■ **Task prompt**
Render the listing below as a Markdown table with two columns, Row and Line, giving each line its own numbered row and skipping any blank lines. Leave the pictures out.
::: Data provided
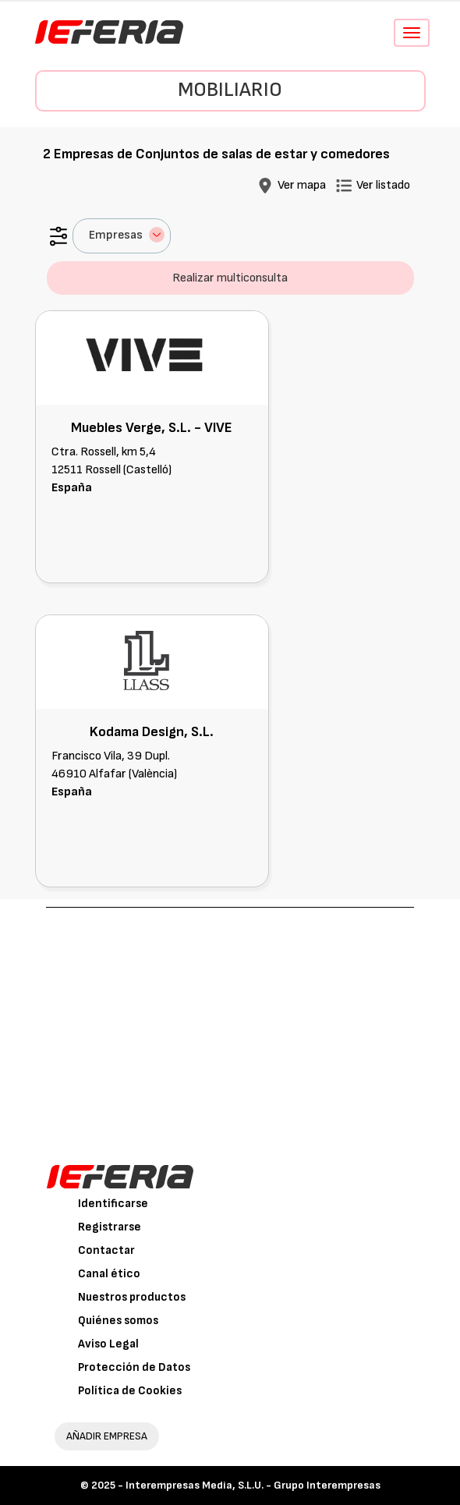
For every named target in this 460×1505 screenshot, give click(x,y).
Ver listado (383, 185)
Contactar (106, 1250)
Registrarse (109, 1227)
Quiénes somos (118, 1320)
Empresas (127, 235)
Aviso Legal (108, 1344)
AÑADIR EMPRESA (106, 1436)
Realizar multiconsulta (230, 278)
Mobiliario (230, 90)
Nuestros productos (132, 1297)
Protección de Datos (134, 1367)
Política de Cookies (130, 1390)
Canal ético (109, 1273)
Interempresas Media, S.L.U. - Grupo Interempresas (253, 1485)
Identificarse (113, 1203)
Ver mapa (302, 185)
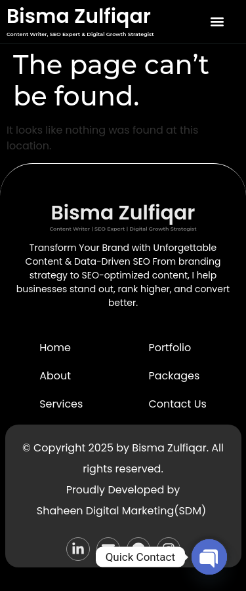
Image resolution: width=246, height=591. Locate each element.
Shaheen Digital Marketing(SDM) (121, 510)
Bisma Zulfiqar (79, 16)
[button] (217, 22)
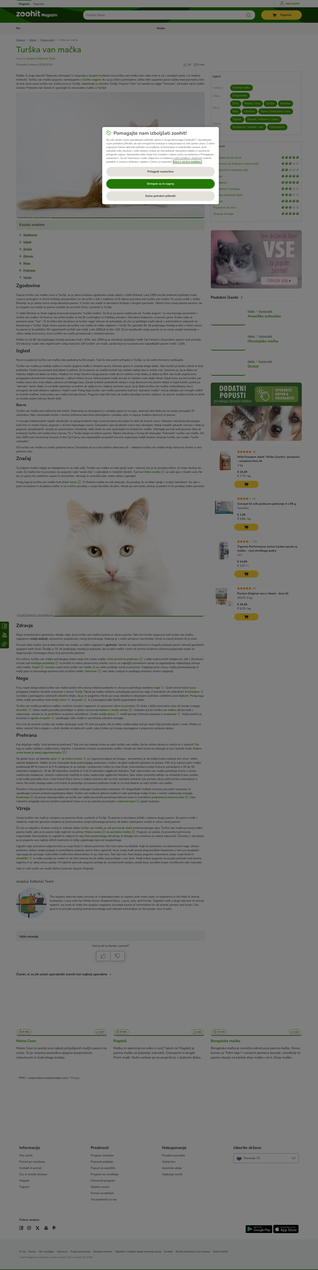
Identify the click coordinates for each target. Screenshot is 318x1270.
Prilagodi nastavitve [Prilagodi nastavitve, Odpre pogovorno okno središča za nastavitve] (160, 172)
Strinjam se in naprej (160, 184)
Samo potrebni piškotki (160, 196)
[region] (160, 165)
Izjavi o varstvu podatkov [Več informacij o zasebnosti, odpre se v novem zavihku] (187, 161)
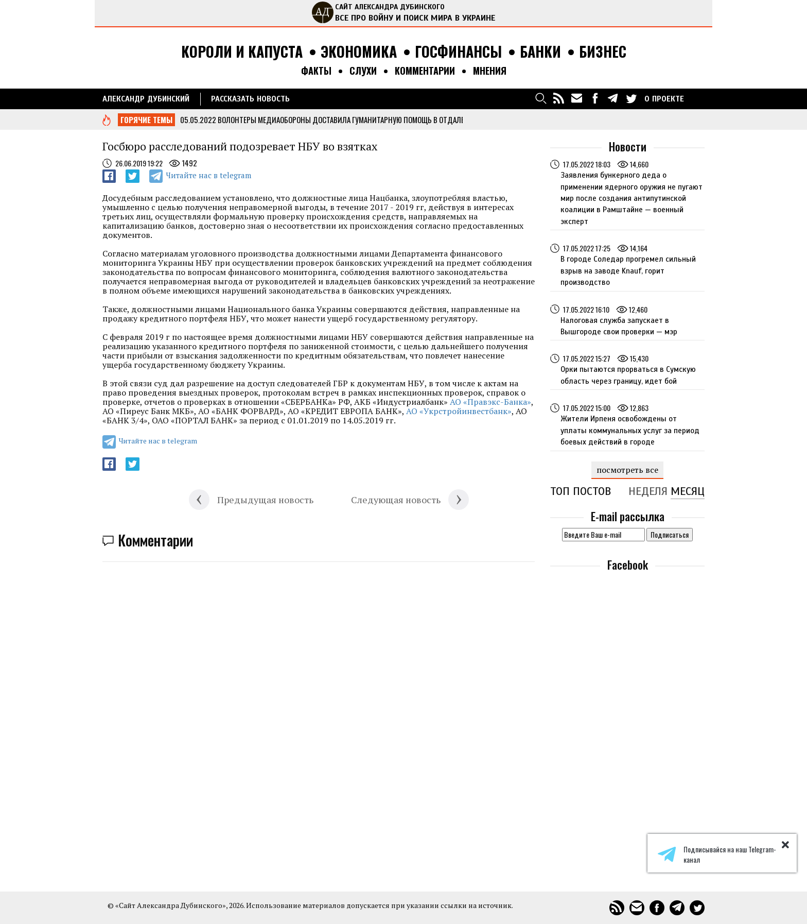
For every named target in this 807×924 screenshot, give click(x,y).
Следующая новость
::::::
■ **Right answer**
| Row | Line |
|---|---|
| 1 | For every named target in this 460×1505 screenshot, give click(x,y). |
| 2 | Ver listado (383, 185) |
| 3 | Contactar (106, 1250) |
| 4 | Registrarse (109, 1227) |
| 5 | Quiénes somos (118, 1320) |
| 6 | Empresas (127, 235) |
| 7 | Aviso Legal (108, 1344) |
| 8 | AÑADIR EMPRESA (106, 1436) |
| 9 | Realizar multiconsulta (230, 278) |
| 10 | Mobiliario (230, 90) |
| 11 | Nuestros productos (132, 1297) |
| 12 | Protección de Datos (134, 1367) |
| 13 | Política de Cookies (130, 1390) |
| 14 | Canal ético (109, 1273) |
| 15 | Interempresas Media, S.L.U. - Grupo Interempresas (253, 1485) |
| 16 | Identificarse (113, 1203) |
| 17 | Ver mapa (302, 185) |
| 18 | Image resolution: width=246, height=591. Locate each element. |
| 19 | Shaheen Digital Marketing(SDM) (121, 510) |
| 20 | Bisma Zulfiqar (79, 16) |
| 21 | [button] (217, 22) |
| 22 | Identify the click coordinates for each target. Screenshot is 318x1270. |
| 23 | Prilagodi nastavitve [Prilagodi nastavitve, Odpre pogovorno okno središča za nastavitve] (160, 172) |
| 24 | Strinjam se in naprej (160, 184) |
| 25 | Samo potrebni piškotki (160, 196) |
| 26 | [region] (160, 165) |
| 27 | Izjavi o varstvu podatkov [Več informacij o zasebnosti, odpre se v novem zavihku] (187, 161) |
| 28 | For every named target in this 807×924 screenshot, give click(x,y). |
| 29 | Следующая новость |